In the Christian New Testament we find that Jesus was a law-abiding, highly nationalistic Jew, who was deeply concerned about the morals and ethics of the society in which he lived. Like many of the great rabbis within the Jewish tradition, Jesus believed in the Torah—the Five Books of Moses that Christians refer to as the "Old Testament." Jesus believed what the Torah taught about the central theme of the Jewish religion, which is, "What is hateful to you do not do to another." As a good Jew, Jesus preached, "Love your neighbor as you love yourself."
|Christ the Redeemer, Andrea del Sarto|
Historians believe that Jesus joined a branch of Judaism called the "Essenes." They were highly disciplined, lived communally and pooled their resources and income. Jesus' long hair wasn't just an artist's depiction. It was accurate. For religious reasons the Essenes deliberately did not cut their hair and Jesus followed in that tradition—the same tradition that Samson followed, because he also was an Essene.
Most likely Jesus dressed in a loose fitting linen or wool garment, with four fringed corners, (described in the Book of Numbers) which was the typical dress of the pious Jew. And when we Jews wear the tallit (the prayer shawl) today, we are wearing the vestiges of the long garment that religious Jews, like Jesus, wore in ancient times.
Some Jewish scholars believe that Jesus may have been a prophet, in the style of Micah, one of our own recognized prophets. Micah was courageous and fearless in his denunciation of the leaders of Judean society who often used their position to abuse the disadvantaged. Like Micah, Jesus had a deep sympathy for the underdog, the poor, and the victims of social injustice. Yet many scholars believe that Jesus never saw himself as the founder of a new religion.
|The Last Supper, near to Stamford, Lincolnshire|
Jews and Christians have more in common than many might think.
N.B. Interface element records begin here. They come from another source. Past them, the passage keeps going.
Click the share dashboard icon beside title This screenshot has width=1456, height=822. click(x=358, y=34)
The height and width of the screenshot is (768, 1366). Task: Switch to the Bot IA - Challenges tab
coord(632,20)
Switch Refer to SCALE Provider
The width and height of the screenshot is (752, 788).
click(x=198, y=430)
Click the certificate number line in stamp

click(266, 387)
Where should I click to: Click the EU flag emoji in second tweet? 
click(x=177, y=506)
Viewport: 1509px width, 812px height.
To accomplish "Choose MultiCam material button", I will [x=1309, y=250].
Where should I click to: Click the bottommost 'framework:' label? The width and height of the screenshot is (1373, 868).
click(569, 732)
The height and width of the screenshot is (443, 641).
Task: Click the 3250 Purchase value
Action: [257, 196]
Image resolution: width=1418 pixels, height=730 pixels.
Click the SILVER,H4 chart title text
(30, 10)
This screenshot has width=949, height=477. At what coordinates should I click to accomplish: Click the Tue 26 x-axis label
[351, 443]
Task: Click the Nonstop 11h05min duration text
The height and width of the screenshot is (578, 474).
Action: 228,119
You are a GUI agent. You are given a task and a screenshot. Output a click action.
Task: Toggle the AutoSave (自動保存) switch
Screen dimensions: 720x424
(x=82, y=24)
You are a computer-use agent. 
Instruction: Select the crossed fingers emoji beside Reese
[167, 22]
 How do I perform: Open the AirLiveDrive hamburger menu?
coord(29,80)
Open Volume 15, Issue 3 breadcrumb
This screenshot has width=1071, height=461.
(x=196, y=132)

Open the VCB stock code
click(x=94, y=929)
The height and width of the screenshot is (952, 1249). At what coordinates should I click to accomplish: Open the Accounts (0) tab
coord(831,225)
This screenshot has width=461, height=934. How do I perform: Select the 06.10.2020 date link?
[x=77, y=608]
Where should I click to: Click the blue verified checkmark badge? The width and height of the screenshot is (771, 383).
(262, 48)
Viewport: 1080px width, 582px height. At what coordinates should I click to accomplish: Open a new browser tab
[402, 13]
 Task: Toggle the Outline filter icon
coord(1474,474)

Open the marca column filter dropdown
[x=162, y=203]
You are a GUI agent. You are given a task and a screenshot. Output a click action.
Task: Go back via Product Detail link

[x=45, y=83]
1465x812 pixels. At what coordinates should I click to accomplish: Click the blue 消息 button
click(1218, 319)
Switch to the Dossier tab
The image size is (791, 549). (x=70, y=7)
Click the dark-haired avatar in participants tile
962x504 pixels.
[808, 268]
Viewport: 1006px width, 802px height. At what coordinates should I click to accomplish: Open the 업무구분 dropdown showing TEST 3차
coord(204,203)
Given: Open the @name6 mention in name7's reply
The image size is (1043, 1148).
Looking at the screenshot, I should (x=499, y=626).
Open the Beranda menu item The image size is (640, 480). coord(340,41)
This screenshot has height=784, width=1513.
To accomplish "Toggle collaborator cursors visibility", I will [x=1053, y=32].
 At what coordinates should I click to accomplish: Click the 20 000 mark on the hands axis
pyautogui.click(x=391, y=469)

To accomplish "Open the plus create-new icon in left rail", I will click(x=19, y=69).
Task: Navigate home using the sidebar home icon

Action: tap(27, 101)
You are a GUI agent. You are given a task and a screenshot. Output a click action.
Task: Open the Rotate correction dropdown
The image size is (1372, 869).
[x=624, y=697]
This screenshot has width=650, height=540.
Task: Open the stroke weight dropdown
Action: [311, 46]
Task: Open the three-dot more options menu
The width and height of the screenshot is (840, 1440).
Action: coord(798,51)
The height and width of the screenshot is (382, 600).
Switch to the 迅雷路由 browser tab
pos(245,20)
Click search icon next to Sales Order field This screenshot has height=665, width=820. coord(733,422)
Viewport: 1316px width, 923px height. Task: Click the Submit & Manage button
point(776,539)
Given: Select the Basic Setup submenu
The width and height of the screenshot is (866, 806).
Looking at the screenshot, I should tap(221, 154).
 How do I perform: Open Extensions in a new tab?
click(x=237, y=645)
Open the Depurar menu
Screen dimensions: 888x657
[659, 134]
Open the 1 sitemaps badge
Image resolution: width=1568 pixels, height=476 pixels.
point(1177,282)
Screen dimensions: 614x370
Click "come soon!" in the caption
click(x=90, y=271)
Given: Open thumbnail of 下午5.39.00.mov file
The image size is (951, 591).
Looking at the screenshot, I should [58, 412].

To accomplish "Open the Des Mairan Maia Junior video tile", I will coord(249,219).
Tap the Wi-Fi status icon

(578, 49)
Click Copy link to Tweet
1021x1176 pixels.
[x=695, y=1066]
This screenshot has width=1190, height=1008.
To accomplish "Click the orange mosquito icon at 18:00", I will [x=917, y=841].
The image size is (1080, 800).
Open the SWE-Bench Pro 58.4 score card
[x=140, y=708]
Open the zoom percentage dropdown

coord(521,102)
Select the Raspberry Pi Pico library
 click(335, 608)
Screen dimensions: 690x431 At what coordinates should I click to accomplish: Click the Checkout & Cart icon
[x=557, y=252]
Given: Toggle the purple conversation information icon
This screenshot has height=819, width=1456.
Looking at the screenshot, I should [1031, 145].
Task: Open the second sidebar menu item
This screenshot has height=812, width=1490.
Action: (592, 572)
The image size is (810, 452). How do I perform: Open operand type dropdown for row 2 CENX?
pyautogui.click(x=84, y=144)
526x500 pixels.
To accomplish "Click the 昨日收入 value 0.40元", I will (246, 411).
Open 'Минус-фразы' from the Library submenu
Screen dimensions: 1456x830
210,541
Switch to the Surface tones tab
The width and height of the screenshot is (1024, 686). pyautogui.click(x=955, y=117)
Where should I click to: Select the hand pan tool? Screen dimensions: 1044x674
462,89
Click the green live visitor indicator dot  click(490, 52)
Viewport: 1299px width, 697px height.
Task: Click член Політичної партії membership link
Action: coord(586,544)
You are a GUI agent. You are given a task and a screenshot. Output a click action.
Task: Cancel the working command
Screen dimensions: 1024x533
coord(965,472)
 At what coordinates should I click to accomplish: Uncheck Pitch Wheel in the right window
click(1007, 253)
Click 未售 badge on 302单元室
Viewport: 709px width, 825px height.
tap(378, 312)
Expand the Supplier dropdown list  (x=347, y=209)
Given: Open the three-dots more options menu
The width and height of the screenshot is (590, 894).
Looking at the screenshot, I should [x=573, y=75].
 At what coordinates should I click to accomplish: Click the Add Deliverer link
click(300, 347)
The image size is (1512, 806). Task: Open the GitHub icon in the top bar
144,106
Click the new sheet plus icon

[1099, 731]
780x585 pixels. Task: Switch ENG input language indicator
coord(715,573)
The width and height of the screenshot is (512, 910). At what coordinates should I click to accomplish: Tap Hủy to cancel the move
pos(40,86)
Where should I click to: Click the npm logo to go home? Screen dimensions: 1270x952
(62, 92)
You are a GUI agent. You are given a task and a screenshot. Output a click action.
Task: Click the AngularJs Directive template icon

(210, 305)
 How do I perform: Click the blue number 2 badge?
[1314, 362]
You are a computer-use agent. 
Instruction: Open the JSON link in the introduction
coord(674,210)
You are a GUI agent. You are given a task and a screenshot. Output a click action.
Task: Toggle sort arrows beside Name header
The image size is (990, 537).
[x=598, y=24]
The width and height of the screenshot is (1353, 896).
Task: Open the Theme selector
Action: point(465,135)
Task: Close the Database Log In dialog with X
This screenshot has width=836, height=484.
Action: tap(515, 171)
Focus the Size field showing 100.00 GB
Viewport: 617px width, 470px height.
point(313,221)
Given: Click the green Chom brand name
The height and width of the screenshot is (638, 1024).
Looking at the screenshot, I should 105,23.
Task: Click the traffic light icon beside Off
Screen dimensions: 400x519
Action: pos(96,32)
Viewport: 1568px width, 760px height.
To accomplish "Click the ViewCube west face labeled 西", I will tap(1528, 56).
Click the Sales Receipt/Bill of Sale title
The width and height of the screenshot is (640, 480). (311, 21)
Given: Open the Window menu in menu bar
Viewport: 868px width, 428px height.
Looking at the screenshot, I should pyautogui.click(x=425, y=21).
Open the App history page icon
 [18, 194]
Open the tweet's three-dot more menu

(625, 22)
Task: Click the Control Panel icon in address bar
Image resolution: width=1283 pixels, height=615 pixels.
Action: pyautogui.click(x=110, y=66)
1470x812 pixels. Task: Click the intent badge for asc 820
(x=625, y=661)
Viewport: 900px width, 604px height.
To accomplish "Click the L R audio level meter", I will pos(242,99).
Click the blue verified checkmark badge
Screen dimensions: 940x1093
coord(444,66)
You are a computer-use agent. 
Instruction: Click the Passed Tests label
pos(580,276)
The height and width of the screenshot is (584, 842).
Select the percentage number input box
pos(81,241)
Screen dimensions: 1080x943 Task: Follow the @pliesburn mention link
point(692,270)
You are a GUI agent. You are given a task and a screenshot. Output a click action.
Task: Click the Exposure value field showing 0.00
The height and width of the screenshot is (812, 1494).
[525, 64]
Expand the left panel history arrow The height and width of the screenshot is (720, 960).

Most of us are aware that Jesus was observing the Jewish holiday of Passover when he celebrated “The Last Supper.” But there are more examples of our common heritage – a heritage that affirms that the values and ethics that are attributed to Jesus are the values and ethics that are the bedrock of the Jewish tradition.
If Jesus said, "Love your enemy," then he got it from the Jewish tradition that tells us that "if your enemy is hungry or thirsty, give him food and drink." And if Jesus did indeed say, "Turn the other cheek," he was talking about the essence of his own Jewish traditions from the book of Lamentations, which tells Jews, "He gives his cheek to him that smites him.”
Jews appreciate Jesus, just as we appreciate Micah, Ezekiel, Jeremiah, and all the other prophets and holy men and women of ancient times. We hold Jesus in esteem because we Jews are grateful to Jesus for teaching Torah, for living Torah and for being the fine Jewish man that he was.